Thursday, March 24, 2011

The State of Mathematics Education in the USA

I have the National Geographic channel on for the nifty astronomy and am thinking deep thoughts about humans' ability to consider powers of ten.

You see, the show is one of those terror-producing explorations of the impending doom of the Earth when the sun goes into its red-giant phase. It'll happen, and "sooner than we thought!" There is much emphasis on how one solution, pulling the Earth into a wider orbit, would take six thousand years to take effect and had to be accurate to within a billionth of a degree of arc. We could colonize Mars. We could travel to other suns.

Of course, when they do admit to a timeline, the events in question will occur in five billion years. That's billion, with a B. To astronomers, this is perhaps imminent. To geologists, that's the age of the Earth's crust. To biologists, this is 2 1/2 times as long as there's been identifiable life on earth of any kind whatsoever. The dinosaurs died out about 65 million years ago -- approximately 1/100 the scale of time we're talking about here.

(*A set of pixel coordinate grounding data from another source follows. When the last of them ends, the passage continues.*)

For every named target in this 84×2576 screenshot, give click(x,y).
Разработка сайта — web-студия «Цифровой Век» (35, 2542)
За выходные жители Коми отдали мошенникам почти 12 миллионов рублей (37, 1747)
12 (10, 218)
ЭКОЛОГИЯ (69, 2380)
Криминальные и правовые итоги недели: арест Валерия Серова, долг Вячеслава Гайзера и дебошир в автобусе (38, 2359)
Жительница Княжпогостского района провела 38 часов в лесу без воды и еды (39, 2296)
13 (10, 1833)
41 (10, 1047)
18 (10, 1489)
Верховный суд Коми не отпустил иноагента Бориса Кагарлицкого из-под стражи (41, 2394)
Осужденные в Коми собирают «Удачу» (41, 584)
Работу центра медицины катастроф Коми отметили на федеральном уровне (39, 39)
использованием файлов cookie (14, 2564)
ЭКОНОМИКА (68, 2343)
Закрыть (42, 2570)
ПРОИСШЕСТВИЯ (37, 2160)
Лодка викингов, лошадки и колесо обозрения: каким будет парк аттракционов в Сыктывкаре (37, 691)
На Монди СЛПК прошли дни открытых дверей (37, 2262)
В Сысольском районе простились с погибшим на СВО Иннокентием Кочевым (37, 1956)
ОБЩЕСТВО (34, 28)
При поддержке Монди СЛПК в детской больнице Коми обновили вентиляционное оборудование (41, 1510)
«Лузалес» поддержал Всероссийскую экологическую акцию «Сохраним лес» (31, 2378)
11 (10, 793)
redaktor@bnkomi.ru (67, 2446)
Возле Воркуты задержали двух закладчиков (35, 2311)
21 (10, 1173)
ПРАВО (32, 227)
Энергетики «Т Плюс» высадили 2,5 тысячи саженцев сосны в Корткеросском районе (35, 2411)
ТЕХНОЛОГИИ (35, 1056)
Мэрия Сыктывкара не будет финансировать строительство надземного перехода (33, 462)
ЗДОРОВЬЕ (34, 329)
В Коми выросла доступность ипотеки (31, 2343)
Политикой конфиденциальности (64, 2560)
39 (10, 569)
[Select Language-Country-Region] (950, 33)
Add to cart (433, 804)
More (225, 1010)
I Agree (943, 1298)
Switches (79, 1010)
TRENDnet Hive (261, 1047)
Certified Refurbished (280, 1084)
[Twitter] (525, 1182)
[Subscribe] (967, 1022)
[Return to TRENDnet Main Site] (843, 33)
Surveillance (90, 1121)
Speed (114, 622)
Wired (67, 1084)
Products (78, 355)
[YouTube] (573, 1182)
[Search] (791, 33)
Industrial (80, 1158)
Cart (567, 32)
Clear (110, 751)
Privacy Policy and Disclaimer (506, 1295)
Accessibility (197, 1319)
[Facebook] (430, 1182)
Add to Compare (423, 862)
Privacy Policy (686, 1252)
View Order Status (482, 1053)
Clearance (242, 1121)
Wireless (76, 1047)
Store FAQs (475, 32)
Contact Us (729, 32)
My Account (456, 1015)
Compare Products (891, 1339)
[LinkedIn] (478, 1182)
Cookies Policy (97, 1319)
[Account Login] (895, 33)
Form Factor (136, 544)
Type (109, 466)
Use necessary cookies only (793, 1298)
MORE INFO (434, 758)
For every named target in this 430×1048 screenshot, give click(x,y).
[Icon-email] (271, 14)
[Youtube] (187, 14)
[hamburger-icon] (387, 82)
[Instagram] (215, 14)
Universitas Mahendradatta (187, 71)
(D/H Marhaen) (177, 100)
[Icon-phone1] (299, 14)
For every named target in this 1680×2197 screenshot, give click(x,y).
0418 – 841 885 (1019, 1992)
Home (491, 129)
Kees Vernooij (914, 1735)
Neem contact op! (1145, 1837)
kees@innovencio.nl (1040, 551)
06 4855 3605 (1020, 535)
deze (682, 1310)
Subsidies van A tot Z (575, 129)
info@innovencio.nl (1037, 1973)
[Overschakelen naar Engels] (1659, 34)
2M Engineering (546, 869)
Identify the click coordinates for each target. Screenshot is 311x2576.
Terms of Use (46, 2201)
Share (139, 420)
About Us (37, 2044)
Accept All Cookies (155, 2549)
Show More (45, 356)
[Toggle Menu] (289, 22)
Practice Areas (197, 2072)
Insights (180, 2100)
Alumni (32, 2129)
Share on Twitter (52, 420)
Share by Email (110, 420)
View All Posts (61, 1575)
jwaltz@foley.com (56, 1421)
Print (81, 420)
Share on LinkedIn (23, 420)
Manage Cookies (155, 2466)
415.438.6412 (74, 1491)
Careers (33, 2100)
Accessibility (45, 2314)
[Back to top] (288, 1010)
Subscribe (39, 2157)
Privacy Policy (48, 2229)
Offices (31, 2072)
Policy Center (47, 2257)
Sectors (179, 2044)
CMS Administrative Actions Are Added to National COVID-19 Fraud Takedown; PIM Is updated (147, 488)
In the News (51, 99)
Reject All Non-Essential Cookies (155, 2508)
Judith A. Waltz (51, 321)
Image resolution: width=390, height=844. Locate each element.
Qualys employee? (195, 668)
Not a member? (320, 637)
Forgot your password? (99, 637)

I may not be able to say a lot about what life, if any, will be on the Earth when the sun expands, but I can say one thing for sure: the pronoun "us" is probably not going to have a lot to do with it. DNA just isn't that stable a molecule.

Likewise, I have to grin a little at the Congressional attempts to balance the budget of the USA. Trillion-dollar deficit, addressed with a proposed $61 billion in budget cuts. Most of these are on the order of scrapping the money for the Museum of Cowboy Poetry, a few thousands, which is almost certainly all wages for the employees. This is akin to breaking your kids' piggy banks to pay off your mortgage, and will be about as appreciated by the owners of the piggy banks. Seriously -- that's $61 billion in money that's employing people. By my math, at $50K per person, that's another 1.2 million unemployed people. Isn't that just exactly what our economy needs right now? Lately, we're happy if the economy gains that many new jobs in six months. There's gotta be another way.